→ **Exercise brief**
Which lines run from the line with "You are a computer-use agent. Viewport: 1089px" to the end of the entries? Write out exactly those, leaving out the pictures.

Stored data
•••

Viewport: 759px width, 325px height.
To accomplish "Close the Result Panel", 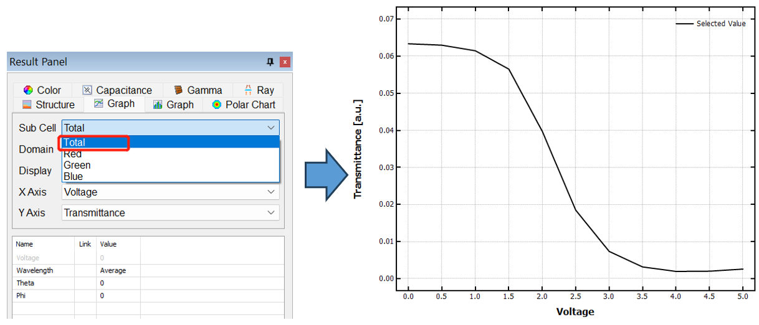I will (x=285, y=62).
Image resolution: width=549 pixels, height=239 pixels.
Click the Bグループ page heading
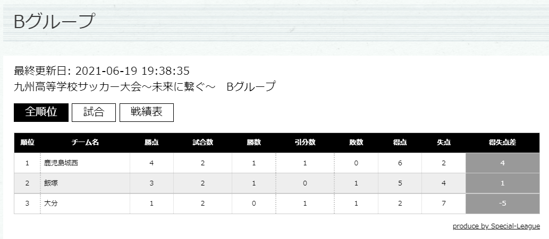54,22
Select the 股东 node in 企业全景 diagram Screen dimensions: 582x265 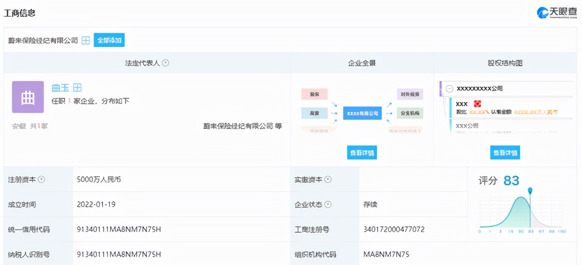point(314,94)
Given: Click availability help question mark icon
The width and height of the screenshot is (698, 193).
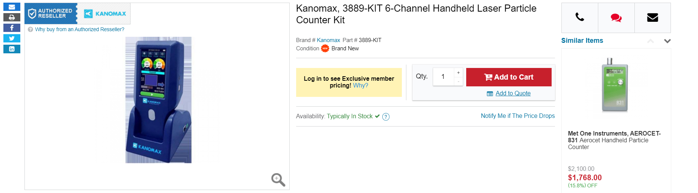Looking at the screenshot, I should 386,117.
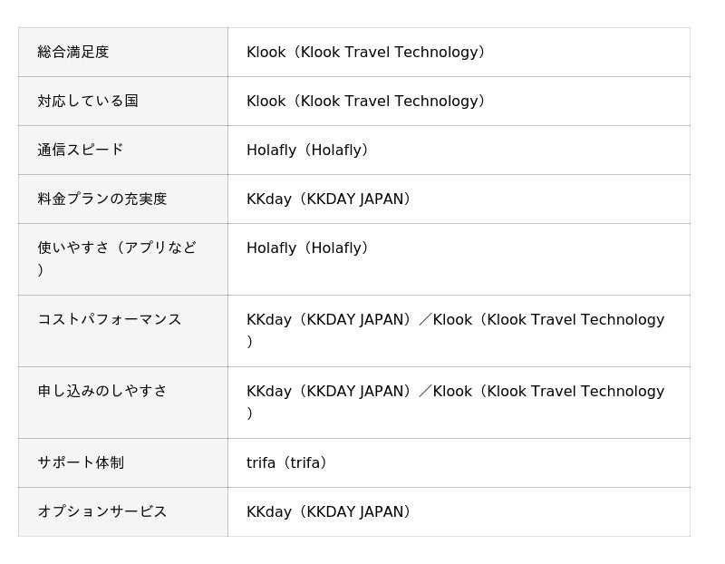Click the サポート体制 row label
725x564 pixels.
pyautogui.click(x=81, y=463)
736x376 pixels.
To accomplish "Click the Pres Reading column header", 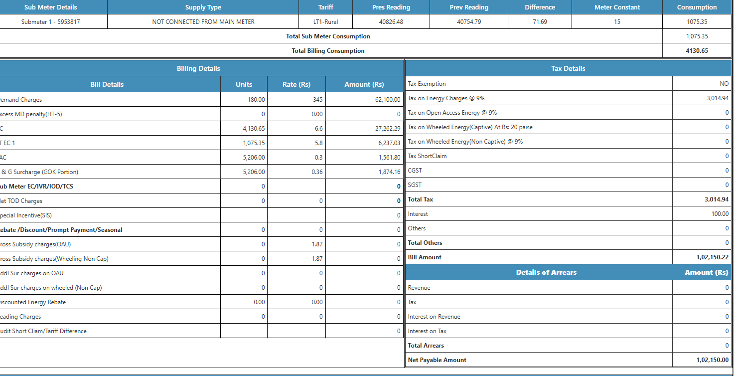I will tap(391, 7).
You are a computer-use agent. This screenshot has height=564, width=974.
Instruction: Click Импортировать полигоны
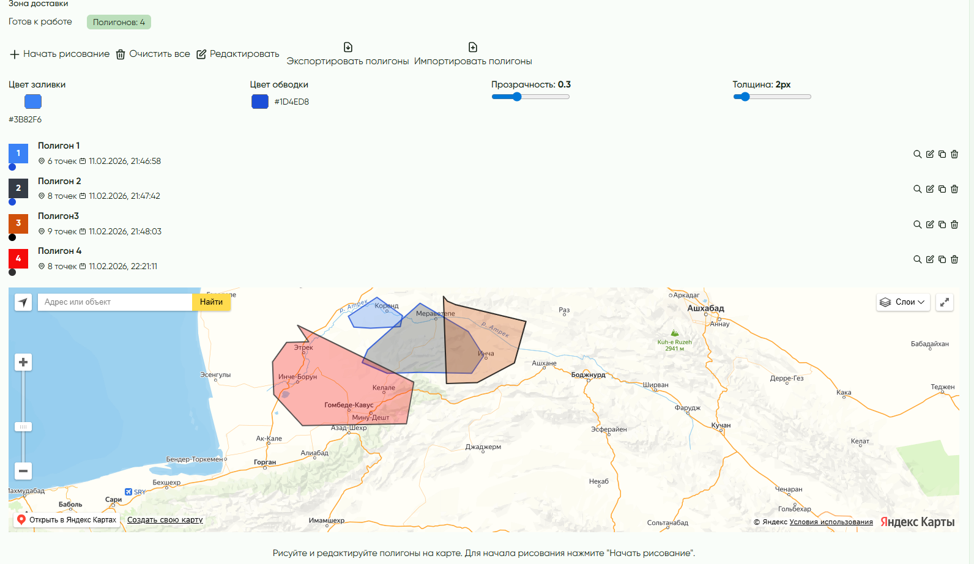473,55
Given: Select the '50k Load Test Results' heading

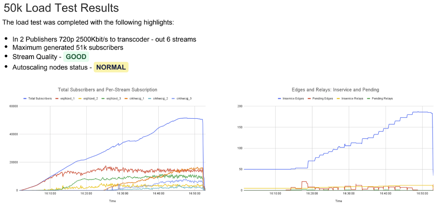Looking at the screenshot, I should pos(61,8).
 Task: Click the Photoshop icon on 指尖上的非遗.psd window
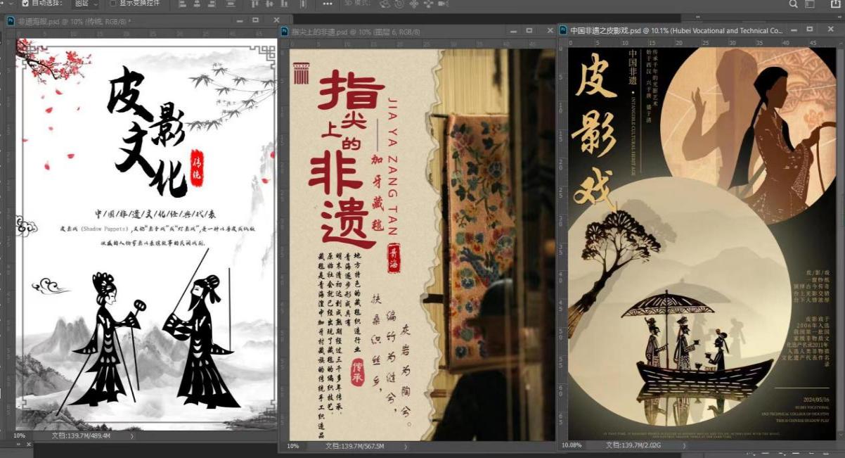[285, 32]
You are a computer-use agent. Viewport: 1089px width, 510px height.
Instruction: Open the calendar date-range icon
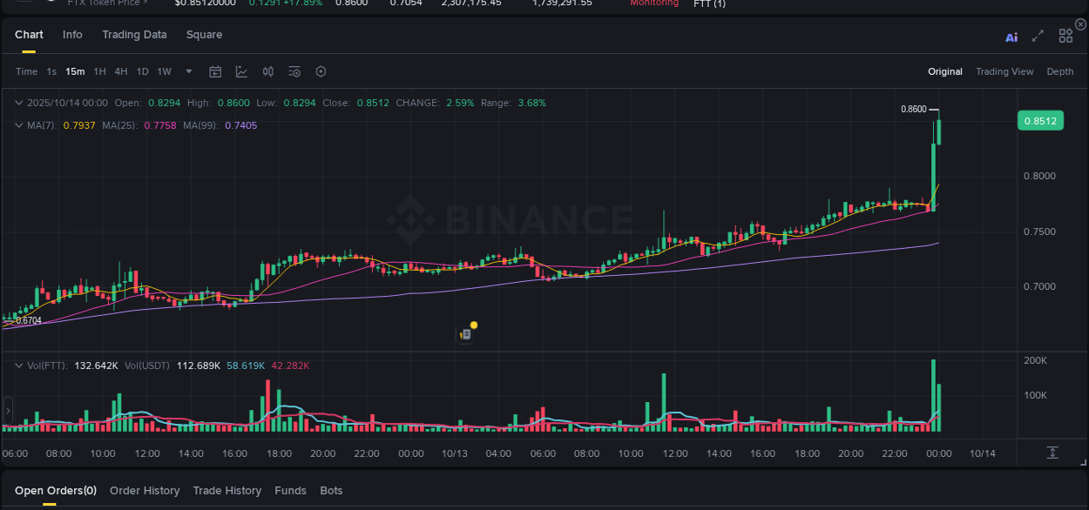[215, 71]
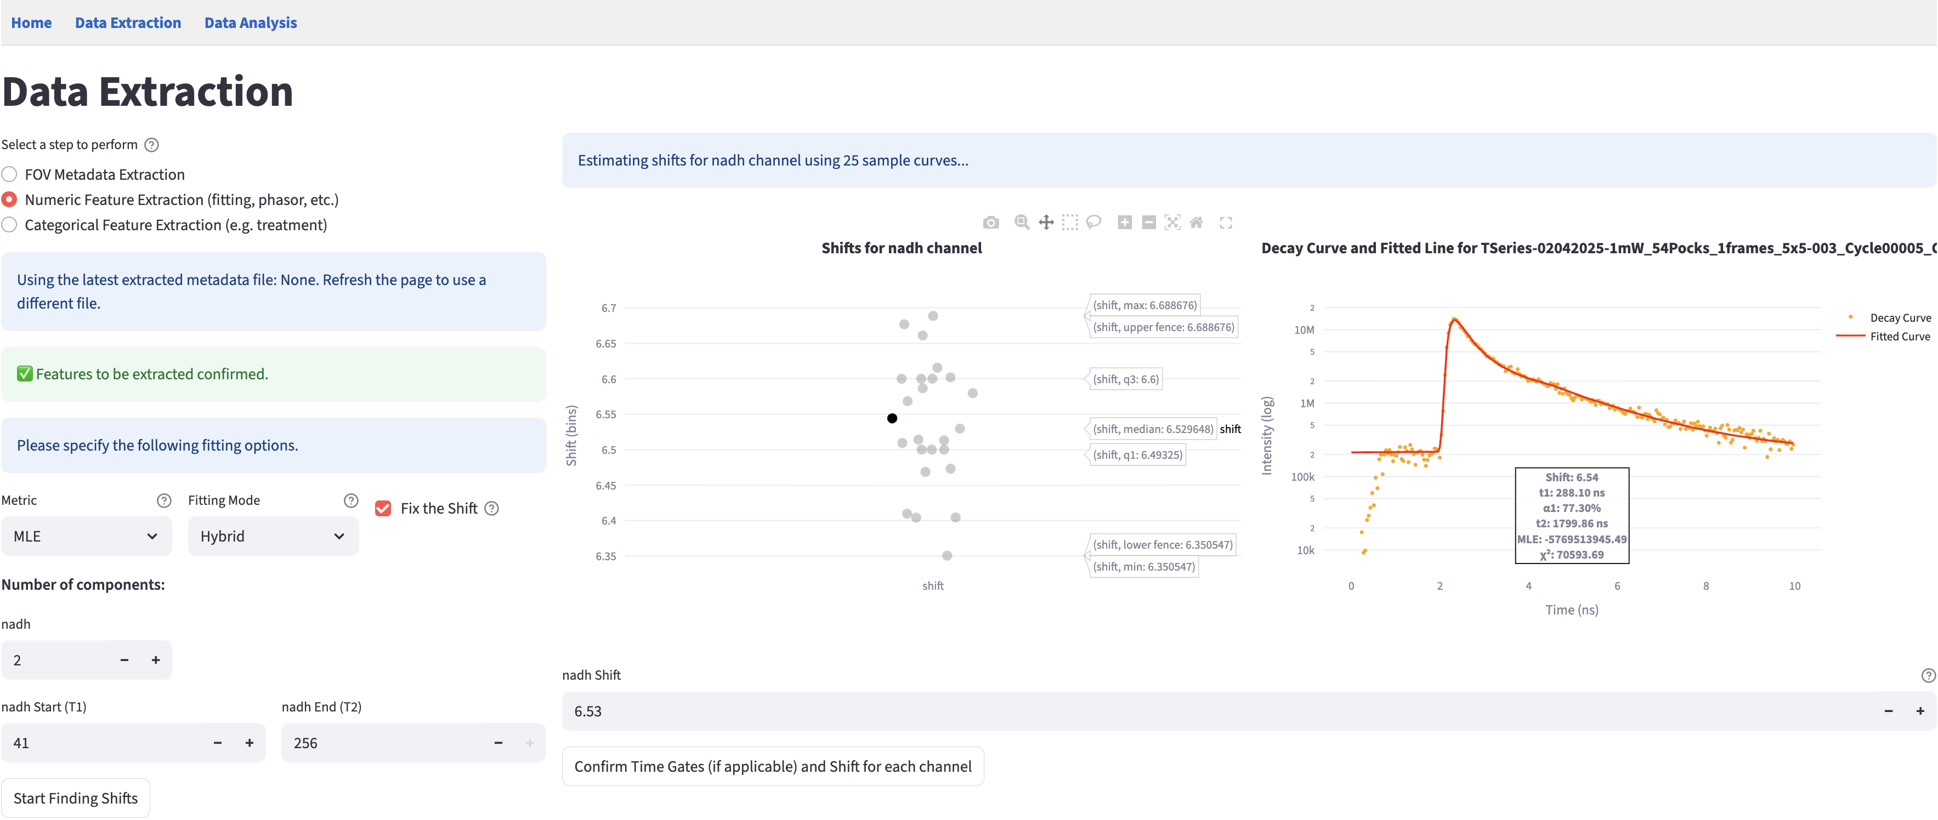Screen dimensions: 1938x820
Task: Toggle Fitted Curve legend entry
Action: pos(1899,336)
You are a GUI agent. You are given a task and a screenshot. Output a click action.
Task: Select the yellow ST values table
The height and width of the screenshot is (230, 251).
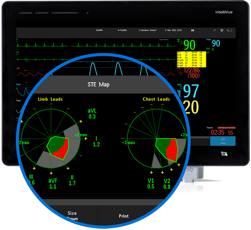[x=191, y=59]
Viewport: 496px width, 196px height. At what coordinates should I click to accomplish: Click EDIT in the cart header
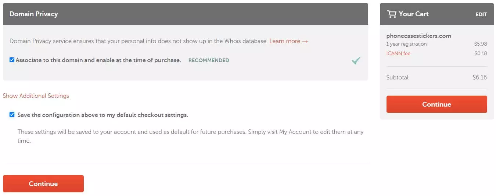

•••

→ **Answer box**
You are a computer-use agent. Viewport: 1089px width, 510px height.
Instruction: Open the calendar date-range icon
[215, 71]
Screen dimensions: 1938x820
Task: Toggle Fitted Curve legend entry
Action: pos(1899,336)
You are a GUI agent. You are given a task and a screenshot. Output a click action.
Task: Select the yellow ST values table
The height and width of the screenshot is (230, 251).
[x=191, y=59]
Viewport: 496px width, 196px height. At what coordinates should I click to accomplish: Click EDIT in the cart header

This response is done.